Tessa cleared her throat and walked into the kitchen. “That smells amazing, Micah. I can’t believe that was in my kitchen all along,” she said, looking shocked at the three steaming plates of food.
“Yup, it wasn’t as grim as it seemed,” she said, taking the plates to the table as Tessa and Brand pulled out chairs for themselves. Micah brought juice to go with the eggs and toast and sliced fruit and then sat down herself. The friends ate in silence for six straight minutes until Brand downed his juice, wiped his mouth, and started talking at a Brand-like clip.
“So what are we going to do about this witch situation, or magic situation, or whatever?”
Tessa shrugged her shoulders hopelessly. “God. I have no idea. Did you come up with anything? Either of you?”
Brand and Micah shook their heads.
“Maybe the books I stole will help?” Tessa suggested.
“What books?” Brand asked.
“A bunch of research books from Bishop’s office.”
“Great!” Brand exclaimed and then looked around. “Where are they?”

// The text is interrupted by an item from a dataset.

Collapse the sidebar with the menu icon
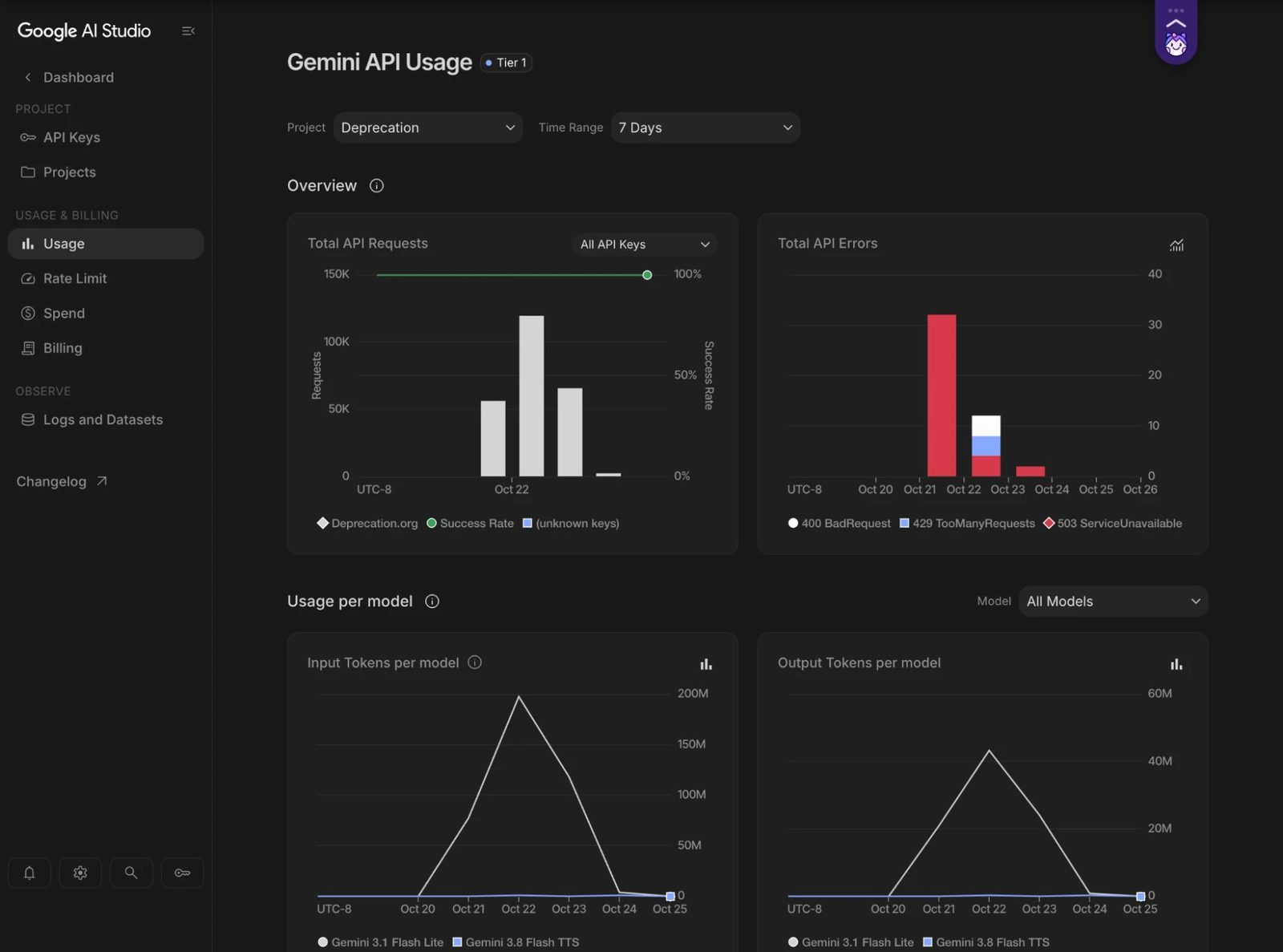This screenshot has height=952, width=1283. [188, 31]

“Snow has them at her place.”
Micah and Brand groaned.
“I’ll just tell her to bring them over,” Tessa said, pretending to herself and everyone else that it would be just that simple while Micah and Brand exchanged skeptical looks. The doorbell rang,
and Tessa looked at her two friends. “Maybe that’s her?” Brand and Micah continued to look skeptical. “Pretty much everyone else I know is already here,” Tessa said throwing up her hands. “And the ones I don’t know tend not to use the doorbell.” The three friends walked into the living room and Tessa opened the door, expecting to see Snow before her.
Instead, it was a lean figure in torn well-worn jeans and a black motorcycle jacket over a hooded sweatshirt. His back was to Tessa and the hood was up, but when he turned around,
she nearly fell backward through her front door.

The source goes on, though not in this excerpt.